Our advertising agency, Veritone One, delivered strong performance in Q2 with revenues increasing substantially year-over-year at over 25%. We also saw significant growth from key customers such as Mint Mobile, LinkedIn, Draft Kings and Quint. By expanding our customers’ media investments and adding prominent new customers, including market-leading Chewy, we’ve capitalized on the revitalized advertising market. Streaming and YouTube media placements led the way, with revenues surging 55% and 29%, respectively, driving improved margins. This momentum is expected to continue, fueled by a robust pipeline of new advertisers in various stages of contracting and discussions, positioning us for continued success in the quarters to come. Finally, I would like to comment on Veritone’s public sector business both in terms of strategy and progress.

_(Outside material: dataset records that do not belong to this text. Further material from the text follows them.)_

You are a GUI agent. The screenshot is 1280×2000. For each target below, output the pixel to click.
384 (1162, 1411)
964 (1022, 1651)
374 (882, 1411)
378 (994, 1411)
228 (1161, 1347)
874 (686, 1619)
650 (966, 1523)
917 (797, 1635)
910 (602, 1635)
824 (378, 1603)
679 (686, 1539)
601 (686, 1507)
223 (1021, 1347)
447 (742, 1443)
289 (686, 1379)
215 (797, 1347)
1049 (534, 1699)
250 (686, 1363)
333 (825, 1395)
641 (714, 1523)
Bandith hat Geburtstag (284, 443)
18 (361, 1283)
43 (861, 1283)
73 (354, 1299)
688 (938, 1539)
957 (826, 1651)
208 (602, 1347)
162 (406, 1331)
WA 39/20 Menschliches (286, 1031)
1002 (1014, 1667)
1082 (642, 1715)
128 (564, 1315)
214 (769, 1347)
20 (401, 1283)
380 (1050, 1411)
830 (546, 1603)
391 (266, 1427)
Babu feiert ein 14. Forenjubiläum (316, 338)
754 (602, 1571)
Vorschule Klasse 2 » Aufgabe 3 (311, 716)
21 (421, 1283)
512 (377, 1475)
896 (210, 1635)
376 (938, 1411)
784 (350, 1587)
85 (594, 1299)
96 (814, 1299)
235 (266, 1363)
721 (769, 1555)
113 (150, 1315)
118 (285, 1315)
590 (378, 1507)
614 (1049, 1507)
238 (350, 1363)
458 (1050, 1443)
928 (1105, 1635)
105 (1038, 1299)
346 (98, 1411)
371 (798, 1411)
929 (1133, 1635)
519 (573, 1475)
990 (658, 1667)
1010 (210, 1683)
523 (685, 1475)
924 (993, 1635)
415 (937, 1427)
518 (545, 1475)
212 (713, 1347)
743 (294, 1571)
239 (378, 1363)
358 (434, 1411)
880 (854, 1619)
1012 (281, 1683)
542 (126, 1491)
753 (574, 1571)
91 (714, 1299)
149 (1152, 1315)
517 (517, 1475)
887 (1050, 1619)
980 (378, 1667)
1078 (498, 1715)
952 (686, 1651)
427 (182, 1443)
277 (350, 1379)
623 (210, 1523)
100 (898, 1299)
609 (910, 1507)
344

We are very bullish about our public sector growth prospects. To provide some context around this, we came to market in state and local law enforcement with our initial AI solutions in 2019 and despite the impact of COVID, today, we service several hundred state and local enforcement agencies and are growing quickly. On the federal side, despite coming to market just recently in 2020, we already are contracting with Fed SIV and Fed DoD agencies. This is great progress relative to the timing of government contracting and procurement, especially for a new AI software player in the space. This progress is a direct result of our market-leading AI products and solutions built on aiWARE. Our go-to-market strategy is clear, applicable and extensible across state and local law enforcement and judicial agencies, Fed SIV, Fed DoD and international government.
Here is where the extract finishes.